The data Block Start
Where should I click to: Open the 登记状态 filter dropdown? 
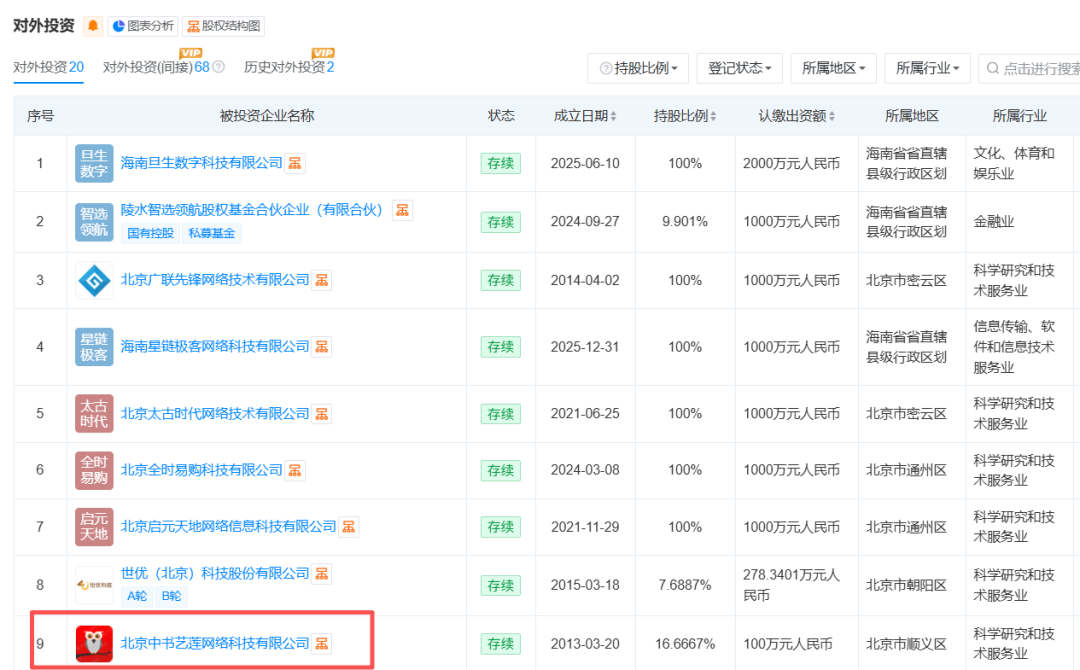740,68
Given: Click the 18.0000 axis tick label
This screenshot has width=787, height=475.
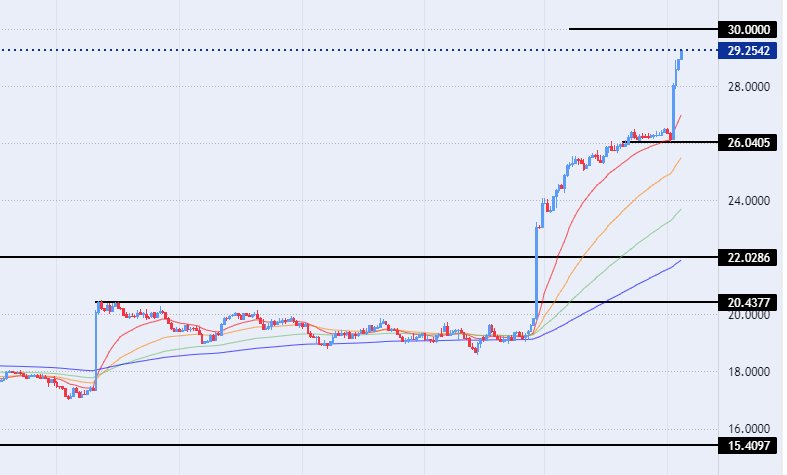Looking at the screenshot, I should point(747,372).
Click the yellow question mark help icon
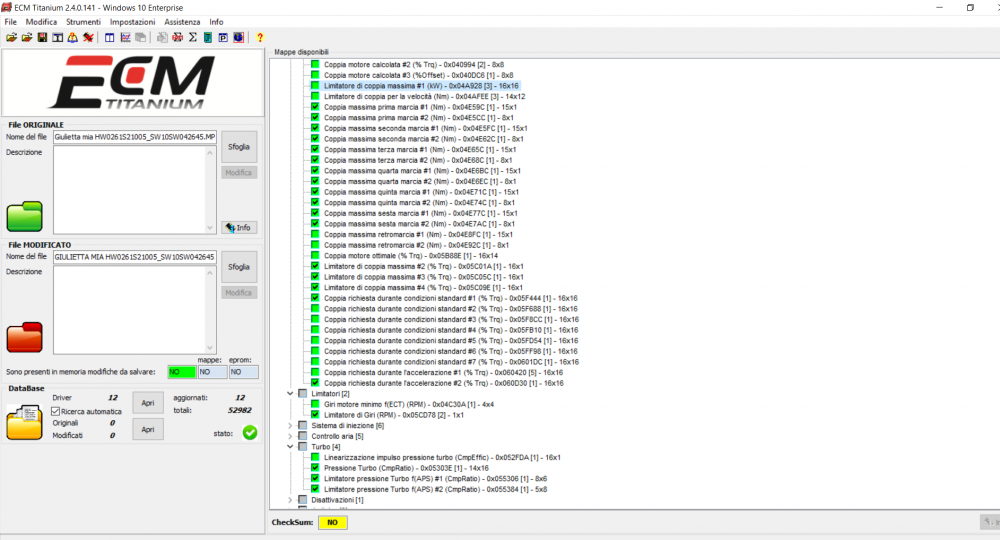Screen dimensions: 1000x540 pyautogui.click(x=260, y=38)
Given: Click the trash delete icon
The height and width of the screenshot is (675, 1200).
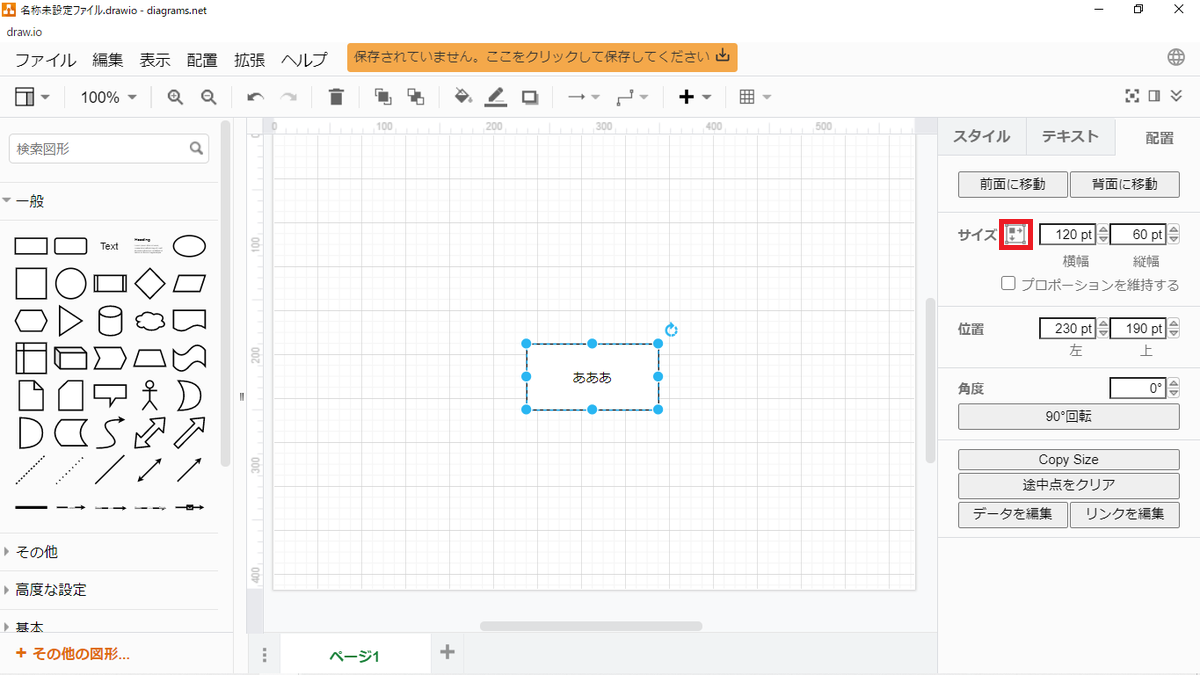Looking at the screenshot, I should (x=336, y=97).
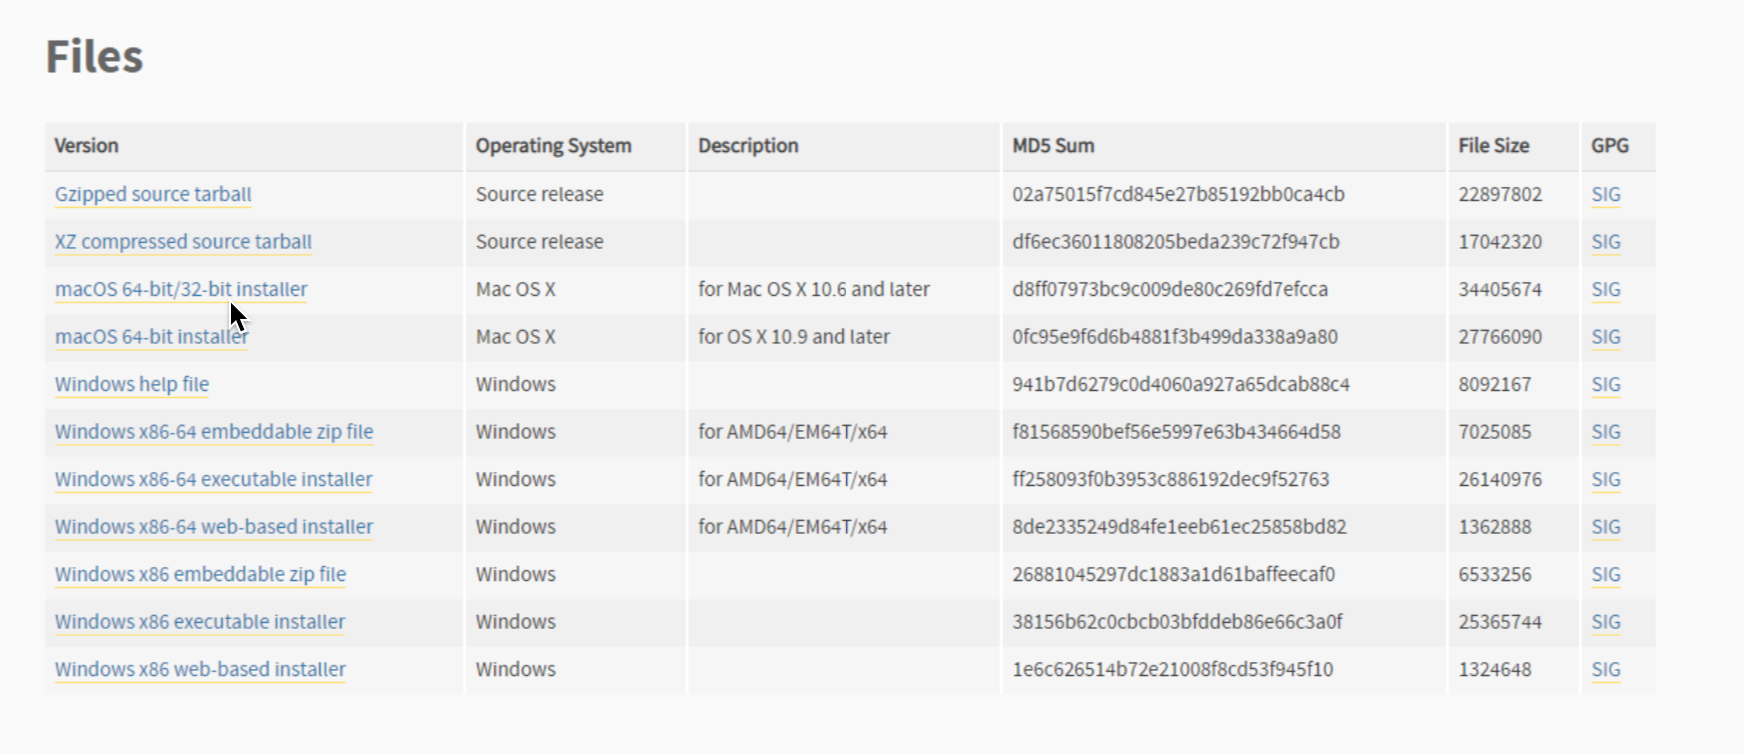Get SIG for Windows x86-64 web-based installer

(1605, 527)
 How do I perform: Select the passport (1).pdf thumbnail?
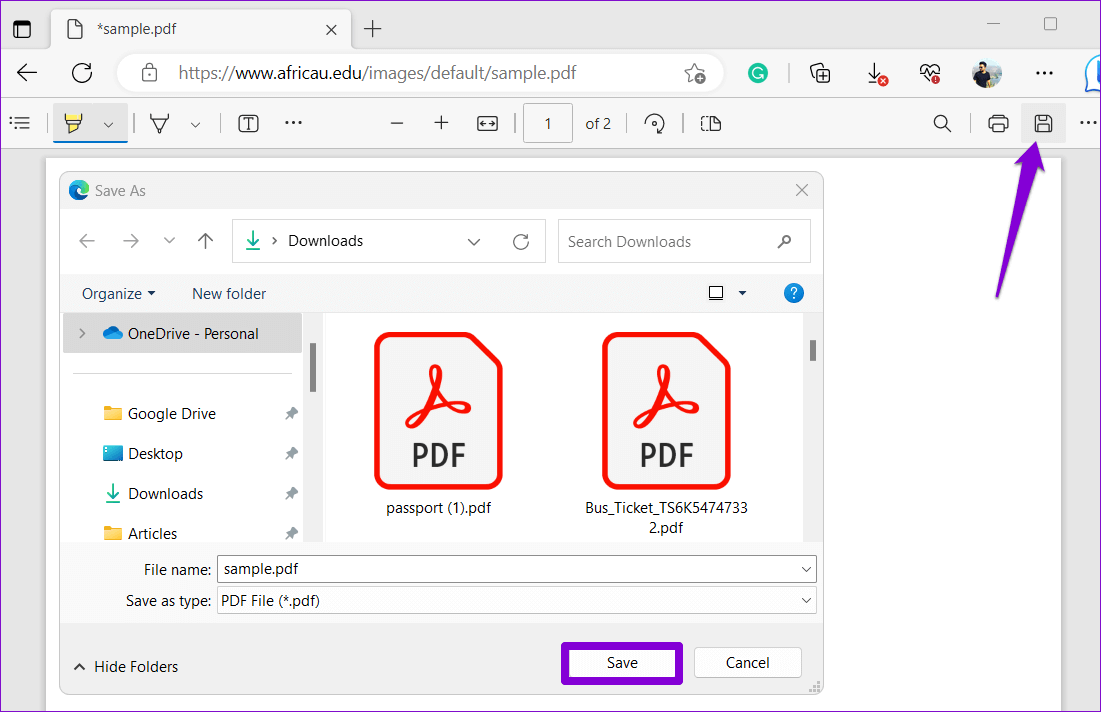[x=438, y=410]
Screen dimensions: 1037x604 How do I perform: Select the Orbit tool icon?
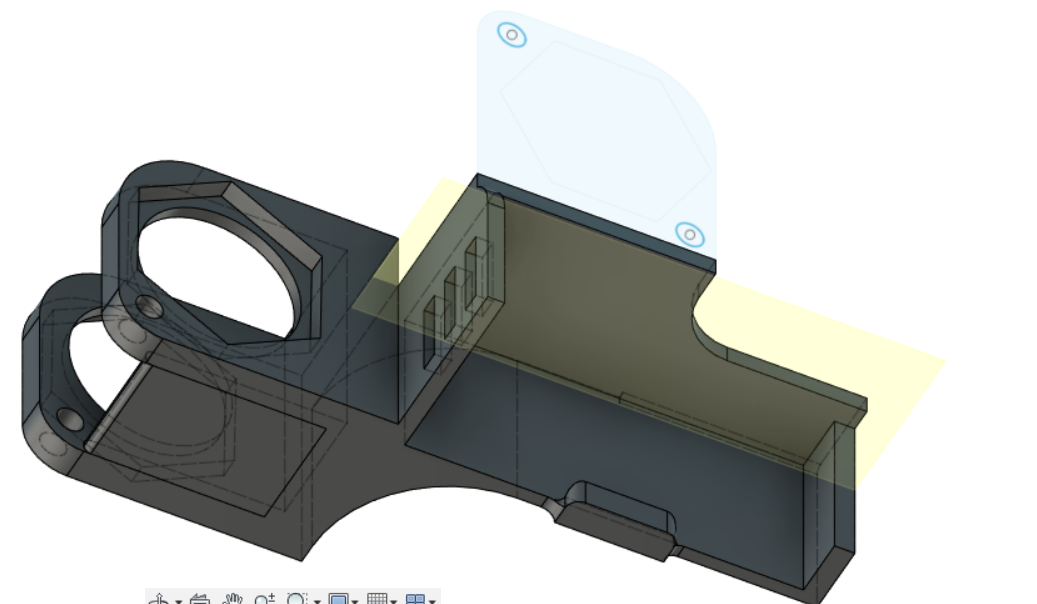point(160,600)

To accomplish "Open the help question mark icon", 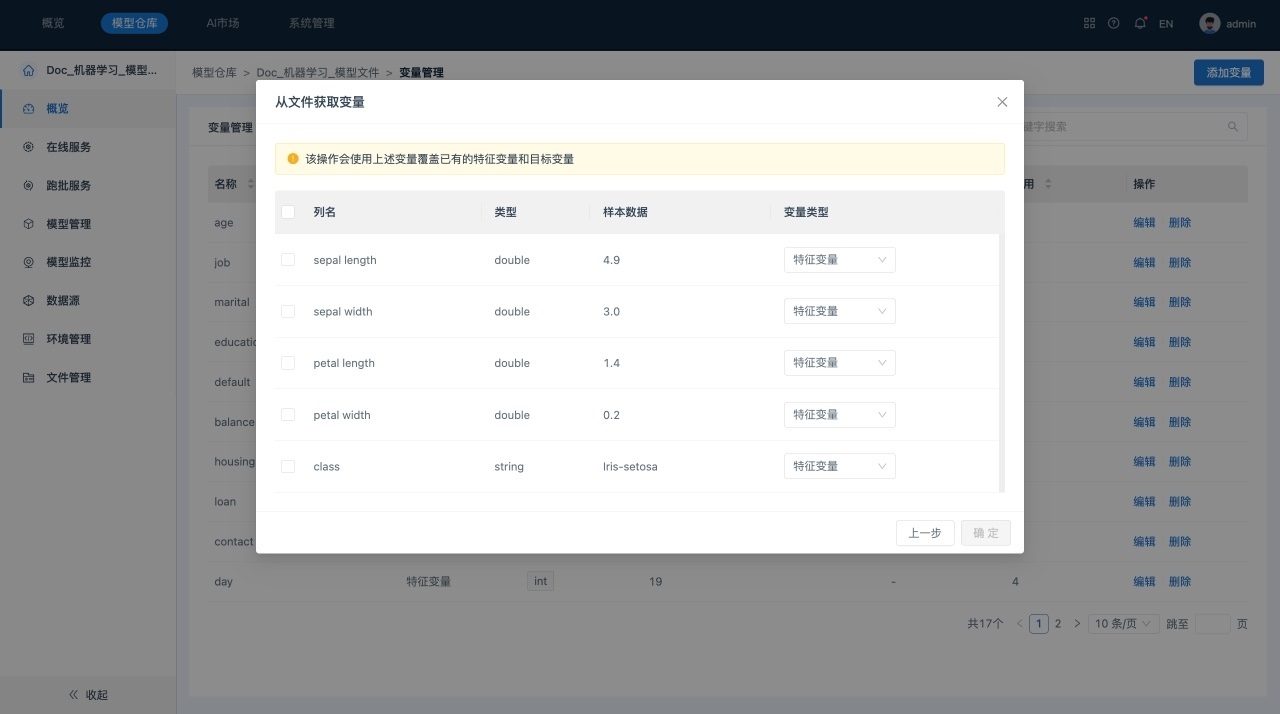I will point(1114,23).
The data Block End
Working from the entries above, return all lines that contain "Given".

Given: Click the 18.0000 axis tick label
Given: Click the trash delete icon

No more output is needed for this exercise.